* PASSAGE FOR REVIEW *
┄┄┄┄┄┄┄┄┄┄
The increasing complexity of industrial processes in a variety of industries makes it more and more imperative for automatic controllers to make experience-based judgments akin to human thinking in order to cope with unknown or unanticipated events affecting the economics and safety of the process.
The popular Proportional-Integral-Derivative (PID) controller can provide satisfactory control behavior for many single-input single-output (SISO) systems whose dynamics change within a relatively small range. However, PID has major difficulties in controlling complex systems such as chemical reactors, blast furnaces, distillation columns, and rolling mills. These systems are usually time-varying and nonlinear, their inputs and outputs are seriously coupled, and the system dynamics have parameter and structure uncertainties.
Many advanced control techniques such as Model Predictive Control, Robust Control, and Adaptive Control have been developed to handle these systems. However, all of these techniques depend on a precise and relatively simple dynamic model for the process. It is usually difficult to find such a model, and model uncertainties can affect the control performance seriously even if the model is obtained. Due to the complexity of implementing these techniques, no generic controllers or software packages exist, which makes commercially practical control of complex industrial processes very difficult and expensive.
A more recent control method based on expert system technology, called expert control or intelligent control, represents a step in this direction. It takes the so-called what-to-control-and-what-algorithm-to-use approach to adjust the control strategy based on changes in the system environment and control tasks. However, expert controls are heavily dependent on the knowledge base built by expertise and real-time inference. In practice, it is hardly possible to establish a real-time knowledge base which duplicates the system dynamics for complex systems. For this reason, expert controls are useful mainly for optimization and decision making problems such as production planning, scheduling, and fault diagnosis.
Consequently, a need still exists for a generic controller which can be used easily and effectively to control a wide variety of complex systems. The controller should have powerful self-learning and adaptation capability to cope with uncertainties and changes in the system environment. Moreover, the controller should be based on closed-loop real-time input/output data and qualitative knowledge of the system behavior only. No precise knowledge of system dynamics should be required.
┄┄┄┄┄┄┄┄┄┄
* LISTED ENTRIES *
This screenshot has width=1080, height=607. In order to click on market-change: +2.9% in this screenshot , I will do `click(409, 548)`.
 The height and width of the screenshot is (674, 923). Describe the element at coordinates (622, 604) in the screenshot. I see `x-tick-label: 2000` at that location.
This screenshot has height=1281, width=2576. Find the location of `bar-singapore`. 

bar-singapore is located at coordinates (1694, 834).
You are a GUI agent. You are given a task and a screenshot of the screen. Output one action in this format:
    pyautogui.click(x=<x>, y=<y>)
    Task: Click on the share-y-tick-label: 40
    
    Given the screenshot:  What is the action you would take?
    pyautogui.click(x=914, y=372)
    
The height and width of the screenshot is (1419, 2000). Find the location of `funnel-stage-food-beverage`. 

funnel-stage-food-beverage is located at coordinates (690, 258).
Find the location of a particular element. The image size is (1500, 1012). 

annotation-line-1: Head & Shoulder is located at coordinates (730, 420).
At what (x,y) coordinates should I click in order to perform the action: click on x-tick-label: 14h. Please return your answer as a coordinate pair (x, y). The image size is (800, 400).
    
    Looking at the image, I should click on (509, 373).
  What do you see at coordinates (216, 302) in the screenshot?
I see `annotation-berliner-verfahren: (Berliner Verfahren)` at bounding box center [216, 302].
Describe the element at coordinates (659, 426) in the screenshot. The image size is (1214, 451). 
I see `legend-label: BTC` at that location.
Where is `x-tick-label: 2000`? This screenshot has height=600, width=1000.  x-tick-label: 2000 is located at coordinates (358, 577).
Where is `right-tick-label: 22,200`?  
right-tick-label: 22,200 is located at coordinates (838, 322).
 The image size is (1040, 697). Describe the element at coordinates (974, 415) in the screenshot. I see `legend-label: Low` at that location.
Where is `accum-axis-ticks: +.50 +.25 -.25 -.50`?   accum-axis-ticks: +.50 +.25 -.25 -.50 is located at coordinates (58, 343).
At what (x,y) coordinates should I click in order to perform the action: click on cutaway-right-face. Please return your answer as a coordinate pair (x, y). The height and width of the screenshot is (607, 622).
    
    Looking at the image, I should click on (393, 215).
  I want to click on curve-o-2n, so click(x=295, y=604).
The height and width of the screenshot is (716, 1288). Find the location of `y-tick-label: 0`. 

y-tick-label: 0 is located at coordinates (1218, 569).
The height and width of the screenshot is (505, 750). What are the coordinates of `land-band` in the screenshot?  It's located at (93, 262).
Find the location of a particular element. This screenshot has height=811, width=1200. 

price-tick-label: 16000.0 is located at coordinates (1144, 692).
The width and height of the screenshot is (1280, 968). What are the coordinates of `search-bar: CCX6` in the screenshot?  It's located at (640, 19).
┄┄┄┄┄┄┄┄┄┄
Please answer from the text on controlling complex industrial processes: for what kinds of problems are expert controls mainly useful?

Optimization and decision-making problems such as production planning, scheduling, and fault diagnosis.